Check each line of the listing below for the string "computer", then copy every line that has it.

• MATERIAL SHOWN:

^^^^^^^^

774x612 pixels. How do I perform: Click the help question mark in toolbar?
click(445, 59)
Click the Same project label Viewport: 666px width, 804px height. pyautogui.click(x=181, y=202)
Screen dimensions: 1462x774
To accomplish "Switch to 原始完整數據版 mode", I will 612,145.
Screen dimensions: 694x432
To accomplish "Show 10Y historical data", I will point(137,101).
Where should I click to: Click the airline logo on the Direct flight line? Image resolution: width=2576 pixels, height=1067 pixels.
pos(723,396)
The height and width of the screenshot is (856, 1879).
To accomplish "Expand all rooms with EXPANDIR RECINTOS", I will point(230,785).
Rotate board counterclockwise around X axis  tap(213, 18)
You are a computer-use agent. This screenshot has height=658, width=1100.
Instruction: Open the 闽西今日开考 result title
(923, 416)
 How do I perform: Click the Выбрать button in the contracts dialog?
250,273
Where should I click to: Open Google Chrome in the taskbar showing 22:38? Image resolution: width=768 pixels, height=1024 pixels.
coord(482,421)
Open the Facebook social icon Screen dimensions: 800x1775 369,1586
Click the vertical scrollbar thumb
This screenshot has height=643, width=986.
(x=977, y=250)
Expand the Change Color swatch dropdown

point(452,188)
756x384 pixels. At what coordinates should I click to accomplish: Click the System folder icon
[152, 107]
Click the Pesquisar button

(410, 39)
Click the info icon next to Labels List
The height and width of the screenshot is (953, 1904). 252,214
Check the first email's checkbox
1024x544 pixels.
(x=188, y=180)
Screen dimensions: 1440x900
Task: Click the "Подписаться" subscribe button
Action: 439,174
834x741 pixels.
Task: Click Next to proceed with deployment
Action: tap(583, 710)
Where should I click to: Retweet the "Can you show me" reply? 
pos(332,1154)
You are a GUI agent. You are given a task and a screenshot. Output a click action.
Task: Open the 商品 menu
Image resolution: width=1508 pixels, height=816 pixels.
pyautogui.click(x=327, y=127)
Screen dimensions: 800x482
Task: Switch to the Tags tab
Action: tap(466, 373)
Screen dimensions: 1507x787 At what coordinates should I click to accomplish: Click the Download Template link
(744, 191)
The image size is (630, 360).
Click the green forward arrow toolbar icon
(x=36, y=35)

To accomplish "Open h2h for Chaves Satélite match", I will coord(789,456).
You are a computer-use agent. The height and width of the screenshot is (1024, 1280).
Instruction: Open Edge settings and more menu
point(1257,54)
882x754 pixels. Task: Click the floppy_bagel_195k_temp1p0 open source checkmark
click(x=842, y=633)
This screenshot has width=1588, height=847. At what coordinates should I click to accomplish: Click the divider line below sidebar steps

^^^^^^^^

• FINAL ANSWER:
You are a computer-use agent. This screenshot has height=658, width=1100.
You are a computer-use agent. The height and width of the screenshot is (1024, 1280).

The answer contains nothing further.